What you should do: Once you have read the data below, please repeat all of it exactly.

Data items
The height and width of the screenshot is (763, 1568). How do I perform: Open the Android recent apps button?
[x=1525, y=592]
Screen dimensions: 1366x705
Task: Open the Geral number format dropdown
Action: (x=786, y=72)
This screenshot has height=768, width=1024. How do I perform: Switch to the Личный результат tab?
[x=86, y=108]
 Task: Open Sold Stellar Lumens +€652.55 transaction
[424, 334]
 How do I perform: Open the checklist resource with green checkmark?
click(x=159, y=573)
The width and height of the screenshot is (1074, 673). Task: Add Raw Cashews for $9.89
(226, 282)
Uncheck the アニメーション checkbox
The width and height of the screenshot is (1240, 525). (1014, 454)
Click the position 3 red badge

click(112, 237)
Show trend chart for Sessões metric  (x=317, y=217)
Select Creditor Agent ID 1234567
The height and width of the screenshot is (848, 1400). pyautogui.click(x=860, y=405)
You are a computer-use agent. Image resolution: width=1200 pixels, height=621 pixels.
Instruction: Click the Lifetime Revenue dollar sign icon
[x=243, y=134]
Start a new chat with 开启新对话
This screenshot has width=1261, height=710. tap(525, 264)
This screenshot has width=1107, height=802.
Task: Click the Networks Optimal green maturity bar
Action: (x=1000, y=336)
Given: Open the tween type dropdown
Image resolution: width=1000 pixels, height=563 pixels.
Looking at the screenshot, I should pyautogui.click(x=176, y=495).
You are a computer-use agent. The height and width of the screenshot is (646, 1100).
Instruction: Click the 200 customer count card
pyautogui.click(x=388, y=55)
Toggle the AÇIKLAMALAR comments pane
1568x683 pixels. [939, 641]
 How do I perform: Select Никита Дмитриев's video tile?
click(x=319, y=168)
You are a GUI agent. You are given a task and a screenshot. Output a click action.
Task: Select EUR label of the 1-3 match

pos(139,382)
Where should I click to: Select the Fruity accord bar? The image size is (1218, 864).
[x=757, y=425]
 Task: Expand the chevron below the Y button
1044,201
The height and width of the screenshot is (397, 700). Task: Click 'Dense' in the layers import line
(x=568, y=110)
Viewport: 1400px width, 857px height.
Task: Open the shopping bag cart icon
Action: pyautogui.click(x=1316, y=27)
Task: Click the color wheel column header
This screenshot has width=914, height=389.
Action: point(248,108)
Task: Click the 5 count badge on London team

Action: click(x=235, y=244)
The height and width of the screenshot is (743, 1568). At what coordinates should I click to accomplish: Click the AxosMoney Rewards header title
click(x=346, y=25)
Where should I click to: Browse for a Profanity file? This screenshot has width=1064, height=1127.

Answer below:
The height and width of the screenshot is (763, 1568). How do I perform: Open the Android recent apps button?
[x=1525, y=592]
Screen dimensions: 1366x705
Task: Open the Geral number format dropdown
Action: (x=786, y=72)
This screenshot has height=768, width=1024. How do I perform: Switch to the Личный результат tab?
[x=86, y=108]
 Task: Open Sold Stellar Lumens +€652.55 transaction
[424, 334]
 How do I perform: Open the checklist resource with green checkmark?
click(x=159, y=573)
The width and height of the screenshot is (1074, 673). Task: Add Raw Cashews for $9.89
(226, 282)
Uncheck the アニメーション checkbox
The width and height of the screenshot is (1240, 525). (1014, 454)
Click the position 3 red badge

click(112, 237)
Show trend chart for Sessões metric  (x=317, y=217)
Select Creditor Agent ID 1234567
The height and width of the screenshot is (848, 1400). pyautogui.click(x=860, y=405)
You are a computer-use agent. Image resolution: width=1200 pixels, height=621 pixels.
Instruction: Click the Lifetime Revenue dollar sign icon
[x=243, y=134]
Start a new chat with 开启新对话
This screenshot has width=1261, height=710. tap(525, 264)
This screenshot has width=1107, height=802.
Task: Click the Networks Optimal green maturity bar
Action: (x=1000, y=336)
Given: Open the tween type dropdown
Image resolution: width=1000 pixels, height=563 pixels.
Looking at the screenshot, I should pyautogui.click(x=176, y=495).
You are a computer-use agent. The height and width of the screenshot is (646, 1100).
Instruction: Click the 200 customer count card
pyautogui.click(x=388, y=55)
Toggle the AÇIKLAMALAR comments pane
1568x683 pixels. [939, 641]
 How do I perform: Select Никита Дмитриев's video tile?
click(x=319, y=168)
You are a GUI agent. You are given a task and a screenshot. Output a click action.
Task: Select EUR label of the 1-3 match

pos(139,382)
Where should I click to: Select the Fruity accord bar? The image size is (1218, 864).
[x=757, y=425]
 Task: Expand the chevron below the Y button
1044,201
The height and width of the screenshot is (397, 700). Task: Click 'Dense' in the layers import line
(x=568, y=110)
Viewport: 1400px width, 857px height.
Task: Open the shopping bag cart icon
Action: pyautogui.click(x=1316, y=27)
Task: Click the color wheel column header
This screenshot has width=914, height=389.
Action: point(248,108)
Task: Click the 5 count badge on London team

Action: click(x=235, y=244)
The height and width of the screenshot is (743, 1568). At what coordinates should I click to accomplish: Click the AxosMoney Rewards header title
click(x=346, y=25)
Where should I click to: Browse for a Profanity file? This screenshot has width=1064, height=1127.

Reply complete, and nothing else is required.